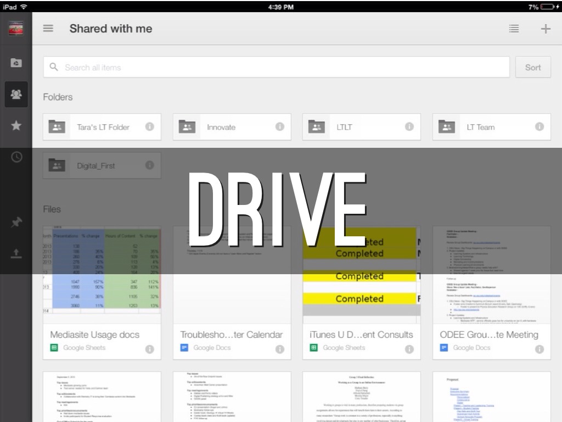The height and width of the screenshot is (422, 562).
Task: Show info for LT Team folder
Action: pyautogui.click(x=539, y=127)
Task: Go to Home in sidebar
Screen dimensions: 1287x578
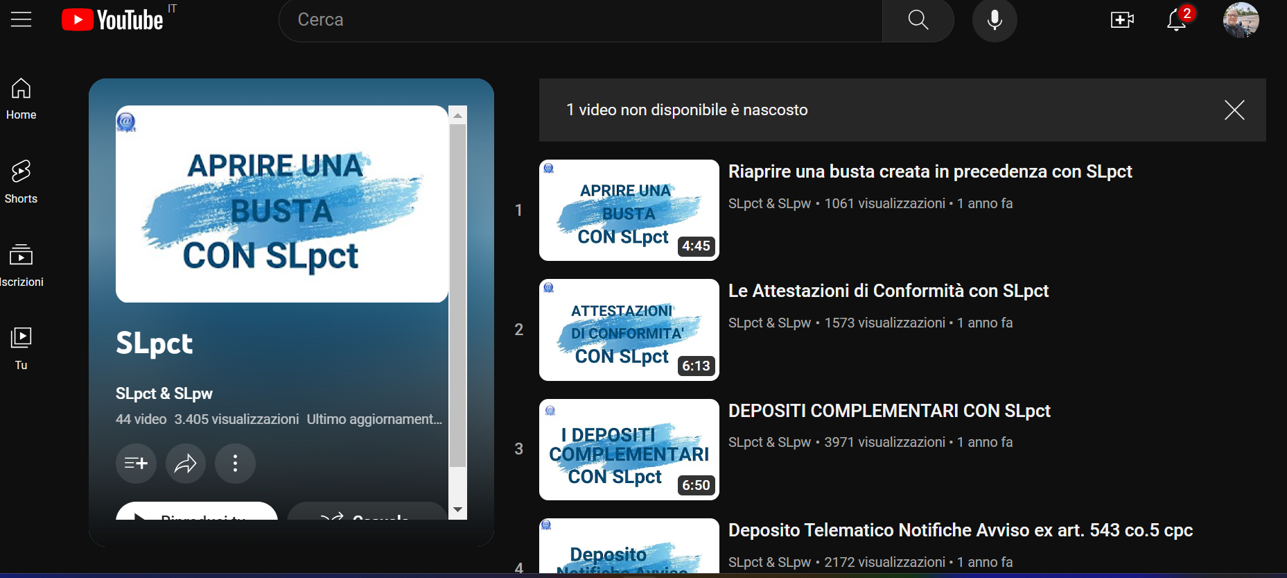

§ EXERCISE BRIEF
The expected output is the run of lines from the one containing "Task: Go to Home in sidebar" to the last line of the listing above, both included, word for word and free of pictures.

§ SOLVED EXERCISE
Task: Go to Home in sidebar
Screen dimensions: 1287x578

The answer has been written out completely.